Former Comptroller Auditor General Vinod Rai has come out with a stinging criticism of former Prime Minister Manmohan Singh saying integrity is not just financial but intellectual and professional too and claimed that Congress leaders had sought to apply pressure on him to keep the PM’s name out of audit reports.

Rai, whose loss estimates in 2G spectrum and coal block allocations pushed the then United Progressive Alliance government into a corner, was also critical of the coalition politics under Singh and suggested that he was more interested in remaining in power.

“Integrity is not just financial; it is intellectual integrity; it is professional integrity. You have an oath of allegiance to the constitution and that is important,” he said.

He was asked what was his understanding of PM’s psychology considering that many revered him as an elder statesman. Rai replied that “you cannot have the nation being subjugated to the state and the state being a coalition of political parties. The belief was that good politics makes good economics too. But does good politics mean just staying in power?”

“In 2G and coal there is no way he (Singh) can shirk responsibility? In 2G, all the letters written by (then telecom Minister) A Raja were to him and he was replying to those letters. I got no reply to any letter I wrote to him.”

He added, “On one occasion when I called on him, the PM said I hope you don’t expect a reply from me, whereas he was replying to Raja twice a day. So how can he be not held responsible for the onus of that decision?” Rai said.

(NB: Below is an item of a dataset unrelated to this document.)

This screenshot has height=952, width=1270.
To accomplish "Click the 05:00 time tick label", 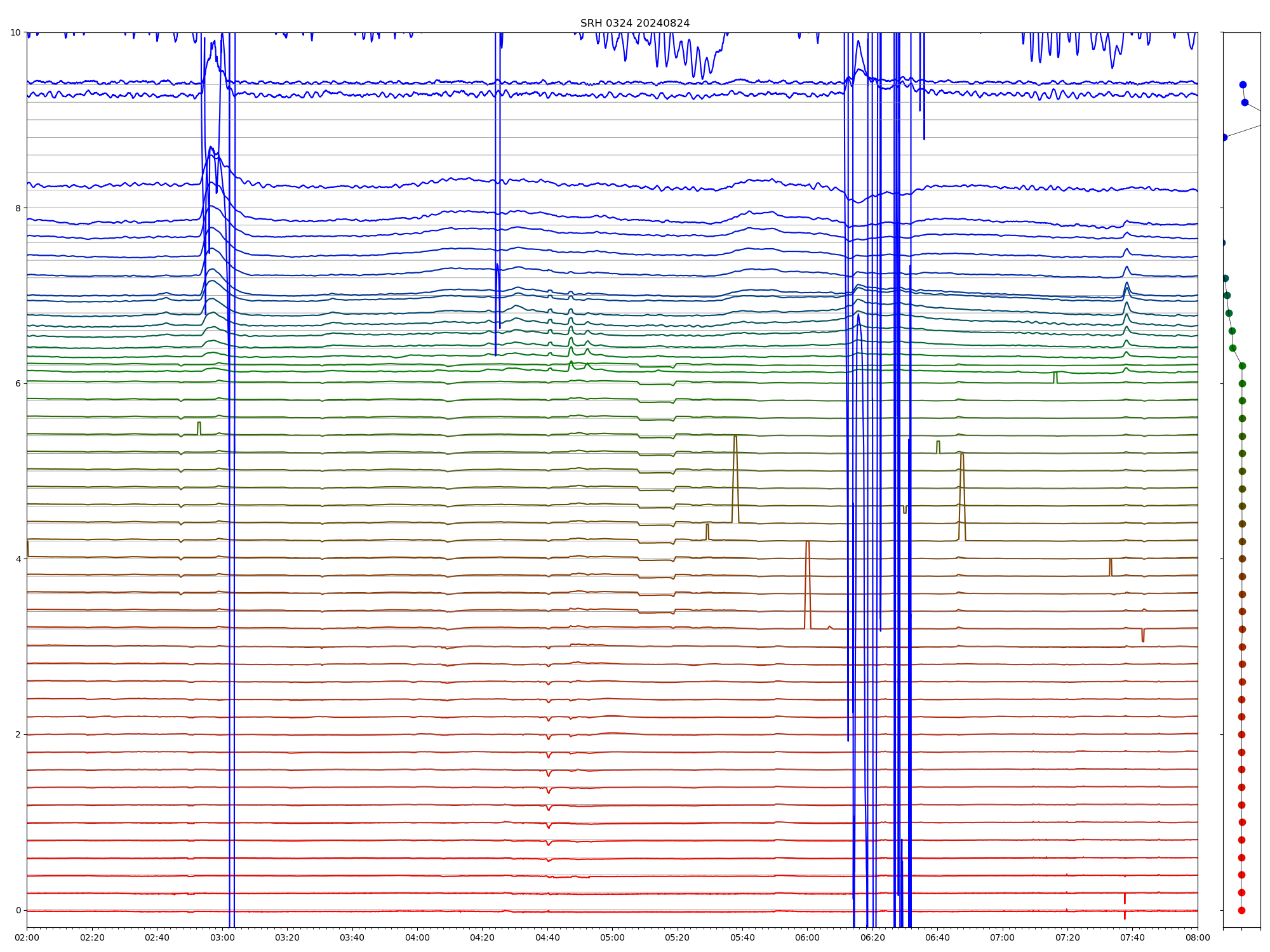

Recalling that Singh had on November 16, 2010 told him that the figure of Rs 1.76 lakh crore 2G loss was not the right way of computing, Rai said he had told the then PM, “Sir, these are the econometric methods that you have taught us. This was sitting on the stage of Vigyan Bhavan.”

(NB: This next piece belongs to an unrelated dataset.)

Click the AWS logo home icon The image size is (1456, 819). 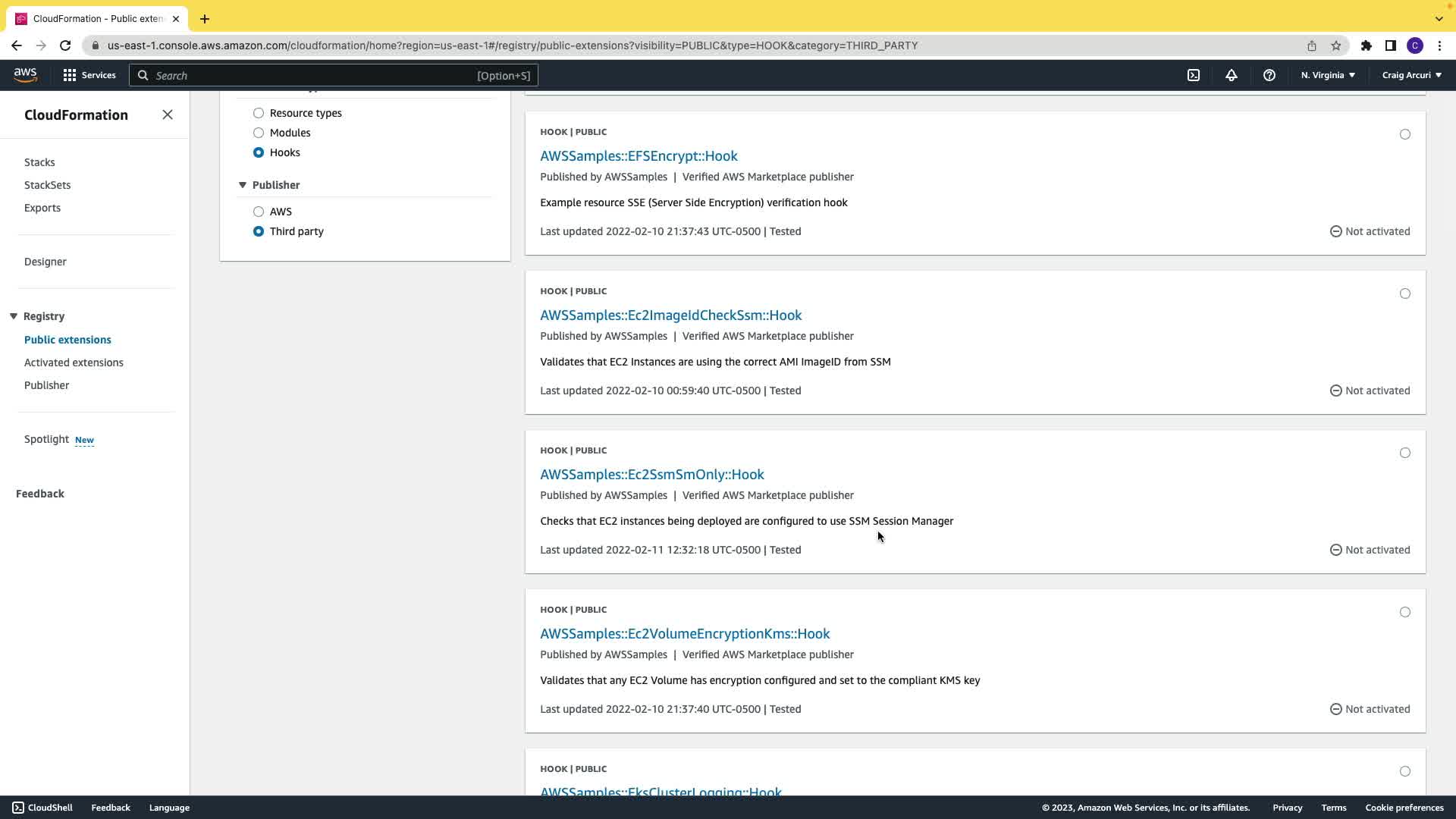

He further alleges that the then Congress MPs, including Sandeep Dikshit, Sanjay Nirupam and Ashwani Kumar, had sought to put pressure on him to keep the PM’s name out of the said CAG reports. “That was a futile attempt,” Rai said.

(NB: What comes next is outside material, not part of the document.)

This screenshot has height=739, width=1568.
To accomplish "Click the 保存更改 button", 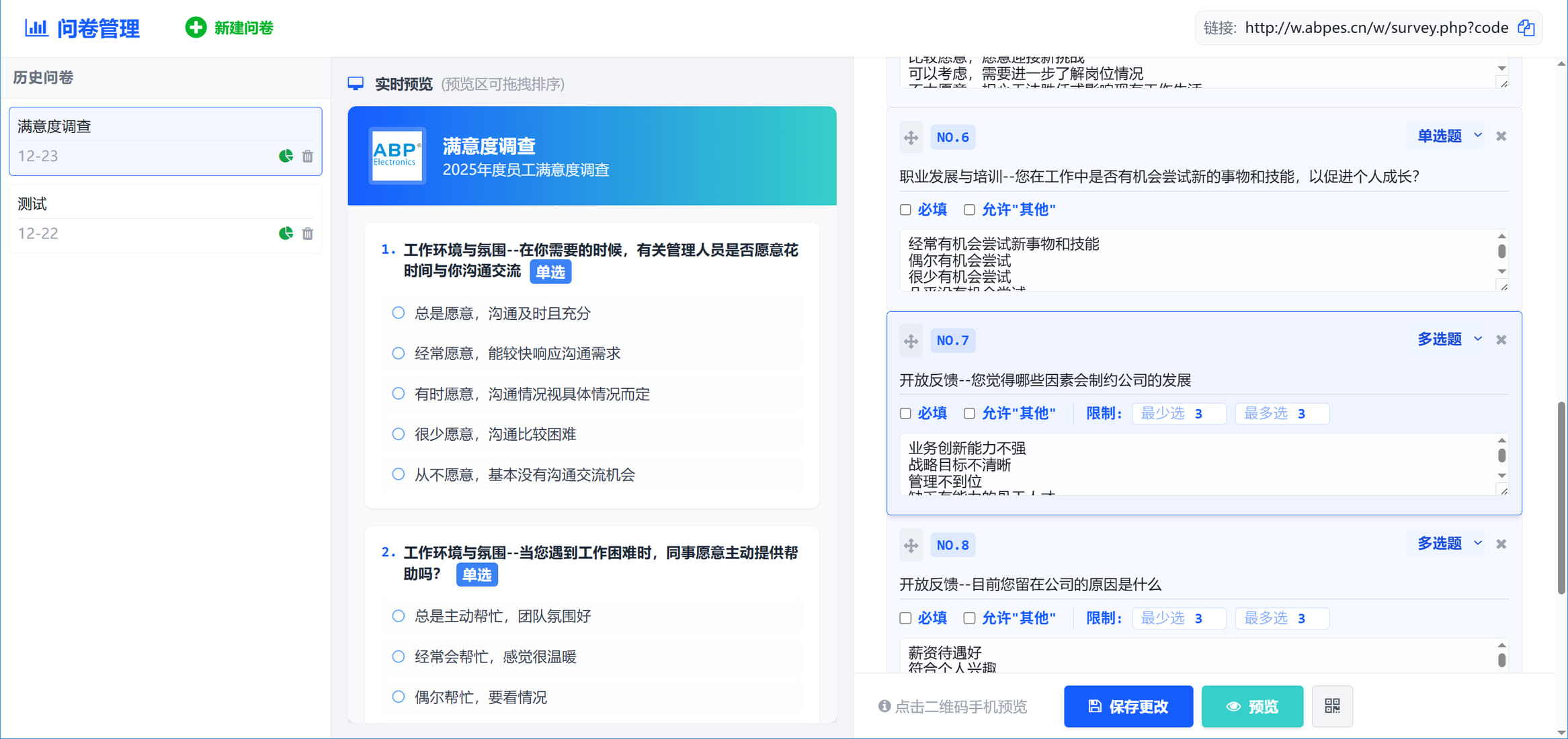I will (x=1128, y=706).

Raising concerns over CBI being under the "direct control" of the prime minister, former top auditor Vinod Rai has said that "a police dominated" agency can't enjoy autonomy or independence available to the CAG or the Election Commission.

"It is true that a police dominated investigative agency cannot enjoy the kind of autonomy or independence offered to the Election Commission or the CAG..." Rai has written in his book, 'The Diary of the Nation's Conscience Keeper -- Not Just An Accountant'.

The book, in which Rai talks about his experience as the Comptroller and Auditor General of India during 2008-2013, has incidentally come amid a long-running debate on independence and autonomy of CBI, while a controversy has also erupted about alleged meetings of current CBI chief Ranjit Sinha with those linked to entities under its probe.

While observing that successive governments and various political parties have always been critical of CBI, Rai said that none of them actually took any "steps to correct the CBI's administrative control structure when they come to power".

"It can certainly be decoupled from the direct control of the Minister for Personnel or the prime minister. Such a move will not only lend a great degree of credibility to the initiating government, but will also help establish an agency with professionalism and integrity of its own," he said.

In the 267-page book, Rai further said that CBI has always been blamed by the political parties to be a "handmaiden of the government in power" and of being misused for "narrow political ends".

"The CBI, unfortunately, gets caught in the crossfire. Being an executive agency functioning in the Department of Personnel -- which is directly under the Prime Minister -- makes it vulnerable to speculations," he said.

Observing that the current structure of CBI makes it vulnerable to speculation, Rai said in such an administrative bind, "the agency becomes easy game for a Law Minister to 'correct its draft affidavits'".

"... it (CBI) is exposed to allegations of reopening investigations whenever a political ally or opponent begins to flex its muscles, and of 'fixing' inconvenient officers against whom cases can drag on for decades without even a charge sheet being filed".

"These issues made the Supreme Court comment that the CBI is a 'caged parrot' without the freedom to investigate or administer," he said.